ぶどうが出来るまでの作業

葡萄栽培は1年の殆んどを[管理]に費やします。
その内容を、簡単ですが順を追って説明しまします。

◎収穫後期

収獲もまだ行っているこの時期から、既に次年度の管理が始まります。
[お礼肥え]を行います:芽立ちから収穫までで疲れた葡萄の樹に施肥で労わります。

◎収穫後

行う期間は幅がありますが、[基肥]を施肥します。
翌年4月以降~葡萄の樹が使う養分を土に貯めて行く作業です。

◎冬季

よく『冬は何してるの?』と訊かれるのですが。。。

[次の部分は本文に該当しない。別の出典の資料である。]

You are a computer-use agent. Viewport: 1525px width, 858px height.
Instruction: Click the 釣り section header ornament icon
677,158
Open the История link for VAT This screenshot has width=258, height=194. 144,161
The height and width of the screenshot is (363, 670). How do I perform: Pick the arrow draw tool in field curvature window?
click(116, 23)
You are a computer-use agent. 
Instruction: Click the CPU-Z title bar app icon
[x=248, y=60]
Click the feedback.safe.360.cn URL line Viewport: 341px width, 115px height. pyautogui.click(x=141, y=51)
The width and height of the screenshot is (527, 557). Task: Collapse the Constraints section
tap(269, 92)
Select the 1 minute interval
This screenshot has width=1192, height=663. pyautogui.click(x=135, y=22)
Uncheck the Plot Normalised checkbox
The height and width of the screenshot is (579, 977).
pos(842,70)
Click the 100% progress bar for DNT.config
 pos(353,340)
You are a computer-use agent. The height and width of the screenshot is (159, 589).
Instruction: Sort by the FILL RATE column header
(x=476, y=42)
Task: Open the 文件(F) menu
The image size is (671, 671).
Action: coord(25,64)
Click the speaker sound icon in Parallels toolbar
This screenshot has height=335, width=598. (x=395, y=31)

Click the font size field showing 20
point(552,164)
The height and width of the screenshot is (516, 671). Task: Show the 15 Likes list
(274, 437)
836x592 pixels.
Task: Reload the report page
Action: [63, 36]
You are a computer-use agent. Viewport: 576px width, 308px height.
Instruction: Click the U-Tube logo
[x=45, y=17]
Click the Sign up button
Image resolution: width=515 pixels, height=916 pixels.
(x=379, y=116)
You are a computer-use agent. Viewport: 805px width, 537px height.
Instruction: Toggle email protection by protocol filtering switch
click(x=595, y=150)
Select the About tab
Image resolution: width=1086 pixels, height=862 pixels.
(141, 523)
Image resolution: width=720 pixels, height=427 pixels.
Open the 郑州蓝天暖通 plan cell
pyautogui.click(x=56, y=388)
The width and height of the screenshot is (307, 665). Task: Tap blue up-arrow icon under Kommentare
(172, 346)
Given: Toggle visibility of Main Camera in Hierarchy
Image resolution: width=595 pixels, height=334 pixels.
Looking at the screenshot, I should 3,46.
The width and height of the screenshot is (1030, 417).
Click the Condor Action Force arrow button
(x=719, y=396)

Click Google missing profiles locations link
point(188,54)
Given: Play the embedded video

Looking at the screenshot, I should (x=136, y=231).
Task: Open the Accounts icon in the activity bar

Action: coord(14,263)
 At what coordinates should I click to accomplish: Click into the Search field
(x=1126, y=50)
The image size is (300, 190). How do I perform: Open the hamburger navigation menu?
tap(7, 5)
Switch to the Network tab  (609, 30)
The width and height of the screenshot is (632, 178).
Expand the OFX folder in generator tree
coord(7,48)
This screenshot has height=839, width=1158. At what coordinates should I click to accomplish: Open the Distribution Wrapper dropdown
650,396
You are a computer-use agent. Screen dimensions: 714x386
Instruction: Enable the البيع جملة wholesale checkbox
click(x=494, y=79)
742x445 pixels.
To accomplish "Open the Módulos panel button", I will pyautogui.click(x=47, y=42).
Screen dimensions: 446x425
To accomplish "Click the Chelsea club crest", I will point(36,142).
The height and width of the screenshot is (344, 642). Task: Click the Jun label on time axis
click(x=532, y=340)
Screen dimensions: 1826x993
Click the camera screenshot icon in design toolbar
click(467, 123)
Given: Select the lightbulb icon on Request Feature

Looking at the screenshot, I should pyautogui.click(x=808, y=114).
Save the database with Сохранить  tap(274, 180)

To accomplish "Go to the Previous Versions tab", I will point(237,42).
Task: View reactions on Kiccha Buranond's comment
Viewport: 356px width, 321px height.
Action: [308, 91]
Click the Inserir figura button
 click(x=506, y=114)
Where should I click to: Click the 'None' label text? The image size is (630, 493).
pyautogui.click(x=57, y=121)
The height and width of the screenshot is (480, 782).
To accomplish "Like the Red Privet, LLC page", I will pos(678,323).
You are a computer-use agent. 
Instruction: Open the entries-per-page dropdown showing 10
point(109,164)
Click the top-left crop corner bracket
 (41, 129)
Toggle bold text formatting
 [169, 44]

。
[粗剪定][本剪定]と2段階に分けて剪定作業を主に行います。
付随する作業として、葡萄棚の清掃と樹を結わえる[結引]作業があります。
この一連の冬季作業も重要で、樹の健康状態を観つつ、翌年の収獲がここで大まかに決まります。
一つ一つ手作業なので、広さにも寄りますが12月~4月までかかる作業です。
此処までは主に[土を創る]と云っても良い作業ですね。

◎春季

ここらから少し内容が細かくなりますが・・
早春には今ある樹を移し替える[移植]新しい苗木を植える[新植]などをおこないます。

○芽立ち

: 葡萄の芽が出だすと忙しくなります。
芽立ちを揃える為に、早く出た芽を摘み取る[芽鉤~摘芯]を行います。

: 新梢(新しい枝)が伸びて来ると、棚に結わえる[誘引]が始まります。
冬季の結引とは少し違い、簡素な方法で葡萄棚へ結わえて行きます。
この作業は年間を通すと3回~行います。

○展葉~開花

: 新梢が伸びると、それに伴って後の葡萄の果実になる[果穂]も大きくなってきます。
[果穂]が大きくなると、[有核=種有り葡萄]では[粗成形]を・・・
[無核=種無し葡萄]ではそれに足して[ジベレリン処理]で種を抜いて果実の肥大まで行います。
[有核栽培]では、この作業が年度の成否を決める作業となり、とても大事な作業です。

◎ 夏季

: 葡萄らしさも増して、やっと小さな粒になって来ます、忙しさも本番です。
ここからは、ただ生らせるだけで無く、商品価値を上げる商業的な意味も含め~複数の理由を整える作業も出て来ます。

○結実~実止まり

: 樹にとっても葡萄(子孫)を生らせる行為は、とても疲れます。
樹勢回復の為に[追肥]を行います。

: 樹の負担を減らす意味と、良い果実を粗選別する意味で、生っている果実を減らす[摘房]を行います。
~後の作業もそうですが、1本の樹に対し生っている果実が多いと、味や色が希望通りに行かない場合があります。
それらを低減する意味もあります。

○果実肥大

: 果実も大きくなってくると、外観と適正な粒数に整える意味で[摘粒]を行います。
[玉直し][玉抜き]とも云います。
手やハサミで一粒一粒を取っていく、とても根気のいる作業です。
[無核葡萄]はここが一番重要な作業とも云えます。
[ジベレリン処理]を行うと、果実の茎が堅くなりますから、誤魔化しがききません。
仕上がりを想定しながら、ハサミを入れて行きます。
ここの作業も味を整える意味があり、適正な数に整える事で、味も美味しくなります。
一度で終わる事は無く、2~3度は見直しを行います。

: 一通りの作業を総て終えると[袋かけ]を行います。
この頃の葡萄は本来の色が付いて無いだけで、葡萄そのものです。
地方によっては、[袋かけ]を行い、それをわざわざ外して再度[傘かけ]をする場合もあります。

○果粒軟化

: ヴェレーゾーンとも云いますが、今まで硬かった果実が柔らかくなり、同時に色付いてきます。
[有核栽培]ではこの頃に最終摘房を行います。

◎ 晩夏

: 既にハウスの葡萄は出荷されてますが、路地の葡萄は今からが旬です。

○収獲

: やっと1ヶ月~2ヶ月の収獲に入ります。
といっても、総てが一度に収穫できるわけで無く、樹や品種によって収獲出来る時期が異なります。

と、1年の作業を簡単に説明しました。
このサイクルを年間で繰り返すのですが、葡萄は1年に1回の勝負。
どの作業も気を抜けません。

また、記載はしませんでしたが、春先から初冬までは園地内外の草管理もあります。
ワザと草を生やす[草生栽培]、草を徹底的に除去する[清耕栽培]などがありますが、どちらも一長一短があります。
当園でも両方の草管理を行っています。